Life is not about you, but sometimes a moment is. Two different events in our family brought this home to me recently.
My oldest daughter was accepted to her college of choice only three weeks into her senior year in high school. After watching her work so hard for 12 years, it was a joyful moment for my husband and me to savor with our daughter. At family dinner a couple nights later, my husband happily announced our daughter as the MVP of the week for the family and we all joined in celebrating her significant accomplishment.
A few weeks ago, after planning a college visit trip for our oldest son my husband and I were going over the details when our son asked why I had to join them on the trip. “Mom didn’t go when you went last year, why does she have to go with us when you take me?” At first I was hurt that he didn’t want me along. Then I remembered life is not about me, and this moment was probably about him.
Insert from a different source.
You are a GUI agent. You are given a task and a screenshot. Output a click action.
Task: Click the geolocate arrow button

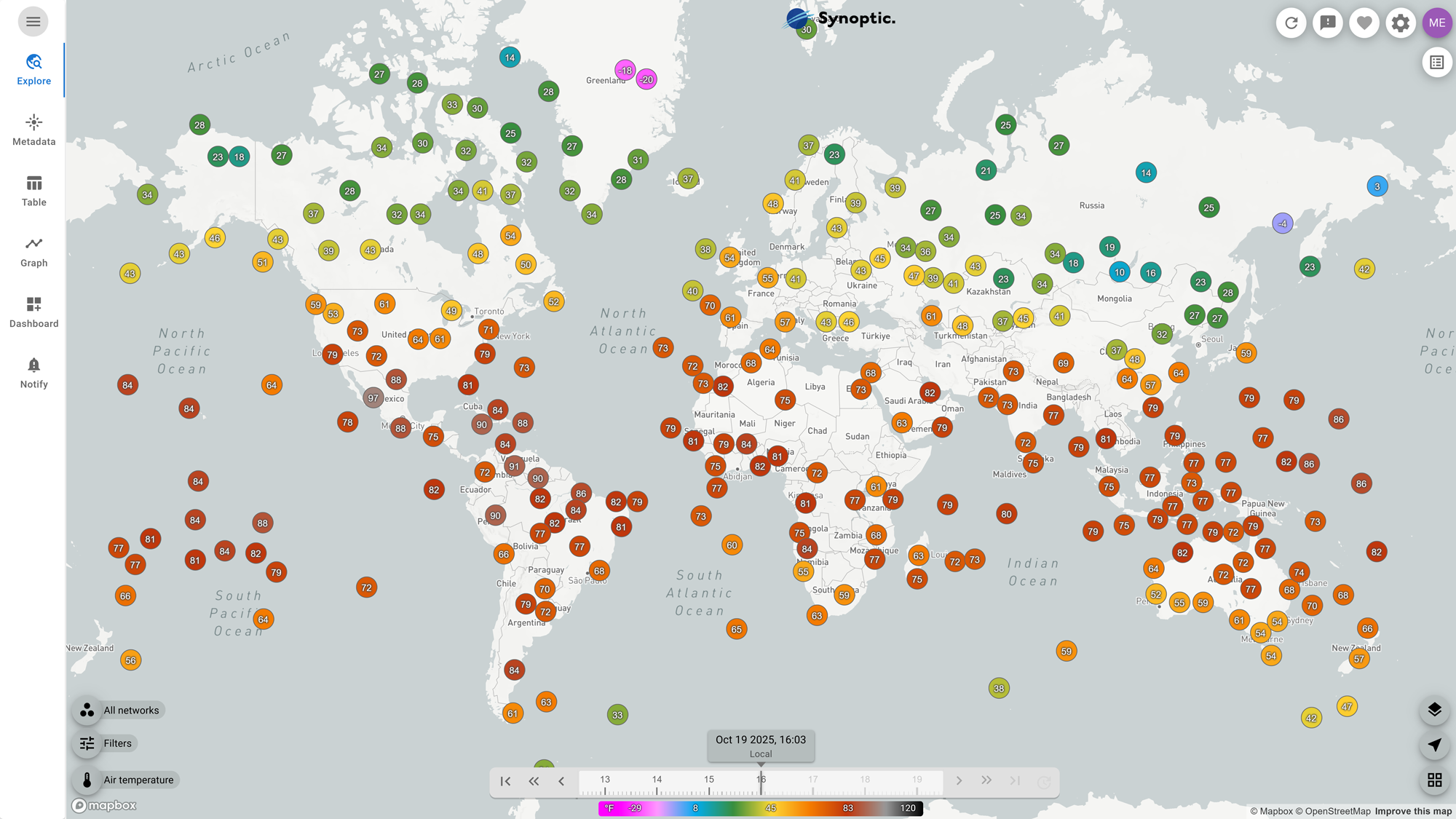pyautogui.click(x=1433, y=744)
“Life is not about you,” is a common phrase heard around our house. We have given our children many opportunities to learn this concept. With nine people living in one house, this is a life principle that is necessary just to make it out the door in the morning. Until these recent events, I had not often considered the fact that if life is not about me then that may mean that sometimes moments are about me. If I live my life looking to think of others first, then that means occasionally those in my community, those in my family will celebrate with me when my moment comes. If life is not always about me, then those in my family will have better capacity to weep with me when my hardship comes.
I think we do our children and our culture a disservice by perpetuating the belief that in order to show love to our children they must be the center of every activity, decision, conversation and party. If, instead we give them the gift of looking beyond themselves, we also make it possible for them to experience the joy of celebrating with others and then being celebrated in turn.